_Brief:_ Nothing but the lines below from the one holding "Task: Click the sunny icon beside Sabinas" up to and including the one holding "Click the Aceptar button" should be copied, exactly and without pictures.

_Exercise data:_

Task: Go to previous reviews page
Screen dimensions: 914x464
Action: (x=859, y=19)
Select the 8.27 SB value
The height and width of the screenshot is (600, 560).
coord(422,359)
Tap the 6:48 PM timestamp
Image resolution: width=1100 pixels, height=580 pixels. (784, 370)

==

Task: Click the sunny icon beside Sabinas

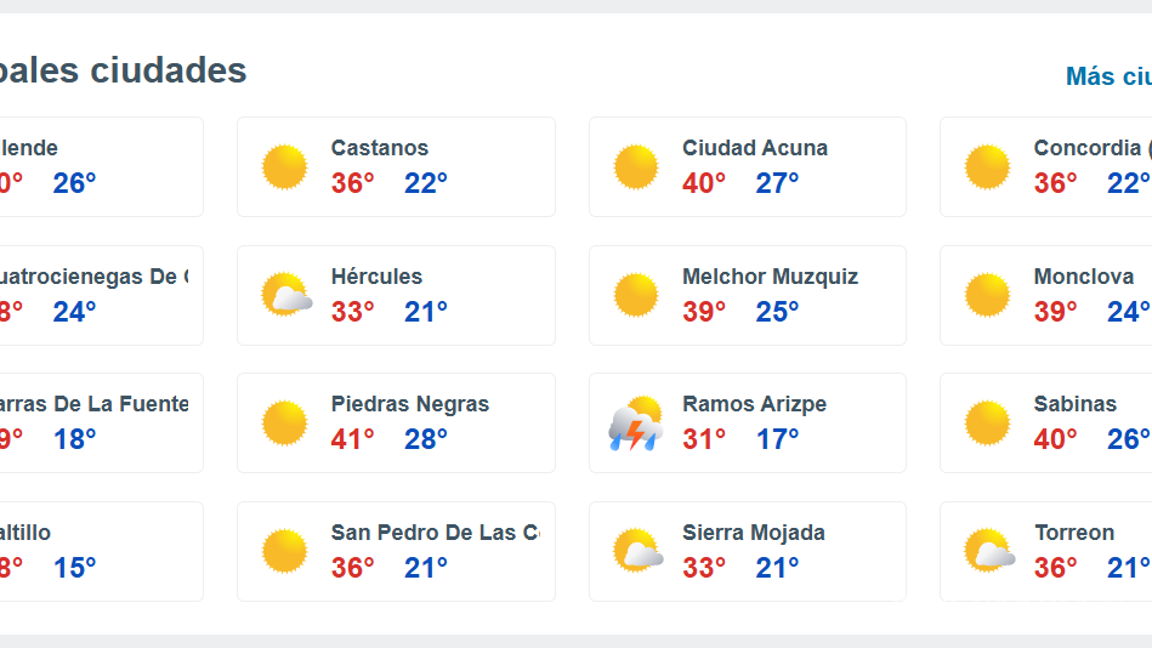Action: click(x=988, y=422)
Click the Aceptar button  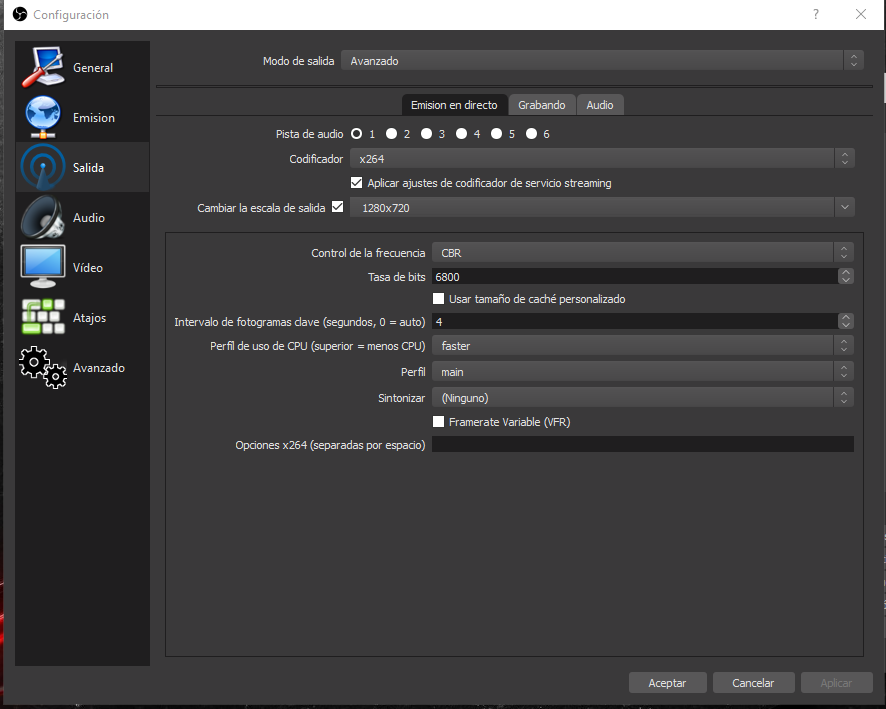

* * *

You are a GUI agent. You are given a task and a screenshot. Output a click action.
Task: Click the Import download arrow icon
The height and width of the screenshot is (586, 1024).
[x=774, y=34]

_Exercise output:_
Task: Click the sunny icon beside Sabinas

Action: click(x=988, y=422)
Click the Aceptar button  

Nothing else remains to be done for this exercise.